Train of thought 1 - Due north again

Note: This is one of a series of posts about this journey. Other episodes of this trip are here: numbers 0, 1, 2, 2.5, 3, 3.5, 4, 4.5, 4.75 (in order).

**

Not too much sleep. Sigh. I push back my overgrown hair and crumple my blanket into a heap. I look out into the dull grey of the water to my right. It’s just after 6, but the halogen lights atop the adjoining road bridge are still on. The blunt orange drips down through the half-sunlight, and winks back upwards from the water surface.

I am tired, sleepless after the exertion of the last evening. There still are 8 days to go, and here was the dank Nethravathi, intent on enveloping my first morning in gloom. The decrepit, unpaved, almost bombed out looking Kankanadi station that follows doesnt do much by way of looking cheerful.

When the milk powder + hot water + tea bag come by, the cup verily overflowed, so to say. Sigh, I know I wouldn’t be getting anything resembling proper tea for a while.

Not the most promising of starts, then. Still, the hot water of the mix warms my hands. As I slowly sip the drink at the door, I protectively hold on to the cup.

**

Stations on the Konkan Railway are all far away from the cities and towns whose names they bear. Most of them stand aloof, all by themselves. Murudeshwar has a distant mountain range for background and emptiness for foreground. Ankola is a small raised stage amid paddy fields that go flat out on every side. So is Karwar, except that it’s also at the mouth of a tunnel at the foot of a huge hill. All along, there’re no crowds, there’s hardly any sort of milling and activity that you’d have been accustomed to see at transit termini.

There’re brief glimpses of the sea, occasionally atop grand bridges. The river Gangavali comes by, but it refuses to sport the profusely green-draped look that it did when I saw it from the road. Goa comes by, and the track tucks into hamlets and villages that seem to have folded themselves away from the rest of civilization. The damp wetness of the morning is gone. The sun’s up and shining as the train brushes through glades and vegetation.

**

Past Madgaon, the train goes deeper into the Western Ghats.

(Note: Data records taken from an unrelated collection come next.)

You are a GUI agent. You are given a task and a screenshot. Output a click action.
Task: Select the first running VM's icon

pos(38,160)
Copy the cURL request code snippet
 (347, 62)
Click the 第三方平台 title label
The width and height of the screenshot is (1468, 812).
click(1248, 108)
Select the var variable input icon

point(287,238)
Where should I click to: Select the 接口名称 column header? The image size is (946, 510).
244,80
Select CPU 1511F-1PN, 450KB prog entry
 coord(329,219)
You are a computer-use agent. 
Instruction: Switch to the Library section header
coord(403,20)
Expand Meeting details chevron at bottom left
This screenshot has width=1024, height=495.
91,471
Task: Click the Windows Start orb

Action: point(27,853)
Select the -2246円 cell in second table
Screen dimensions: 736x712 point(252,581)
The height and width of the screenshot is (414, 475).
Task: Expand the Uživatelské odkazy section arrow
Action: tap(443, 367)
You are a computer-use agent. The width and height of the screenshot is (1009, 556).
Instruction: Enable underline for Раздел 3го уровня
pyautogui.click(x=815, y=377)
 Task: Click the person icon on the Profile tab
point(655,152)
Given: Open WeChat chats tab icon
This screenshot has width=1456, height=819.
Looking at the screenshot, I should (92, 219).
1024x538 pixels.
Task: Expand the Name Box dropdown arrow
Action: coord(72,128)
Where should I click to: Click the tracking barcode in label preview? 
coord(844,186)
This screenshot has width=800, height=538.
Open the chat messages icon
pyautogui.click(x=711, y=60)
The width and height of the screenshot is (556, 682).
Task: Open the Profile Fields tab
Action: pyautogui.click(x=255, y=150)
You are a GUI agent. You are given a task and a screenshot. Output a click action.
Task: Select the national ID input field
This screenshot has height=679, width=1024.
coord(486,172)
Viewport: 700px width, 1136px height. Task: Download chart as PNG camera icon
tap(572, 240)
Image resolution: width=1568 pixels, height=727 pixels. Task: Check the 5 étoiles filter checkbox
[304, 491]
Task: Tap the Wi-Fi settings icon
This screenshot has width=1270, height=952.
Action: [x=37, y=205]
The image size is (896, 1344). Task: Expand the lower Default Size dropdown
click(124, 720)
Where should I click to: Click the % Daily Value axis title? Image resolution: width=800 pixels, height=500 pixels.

The green gets denser, the hills go higher. Streams and rivulets sparkle away in the mild afternoon sunlight. Viaducts pull away the ground beneath my feet, revealing yawning drops underneath. Wide, deep valleys open up. There’re tunnels that are areas of nothingness that distort my sense of space and time – the longest spans more than 6km.

As I get off at some of the smaller stations here, human habitation is farther than ever before – Vilawade is perched atop a high ledge between tunnels, Rajapur Road between two rocky faces, Vithalwadi Road amid thick forest cover. Some stations are beside waterfalls, some atop valleys, but none close to any extensive human presence. At some of the railway stations, fish flap around in the inter-track drains.

Droplets of rain come down, intensifying slowly. There’s wetness in the air. Everything appears washed, cleansed. The water dulls the greyish-steel top of the train bogies. The train ambles ahead on the sole, lonely track in the bright orange afternoon sunlight.

The train attendant asks me to move from the door for a moment. As I move away, he does a heave ho, emptying the day’s quota of waste food, bottles and packaging into the Sahyadris.

3 comments:

Karthik/SK/wimpy/SKimpy said...

yikes
the last statement is disgusting

and do you still travel side lower?

Anonymous said...

Ah - that's how I became a tea-lover/addict. I began with getting some to just keep my fingers warm on foggy winter mornings:)

Shamanth said...

[Dubj] - To be precise, I travel doors. I sleep side lower.

Reg. last statement, such is life.

[Gee] - Aah, them foggy winters are another of those joys that are unavailable South of the Vindhyas. Sigh.

I can only hope climate change holds its horses until I've had my fill of a North Indian winter!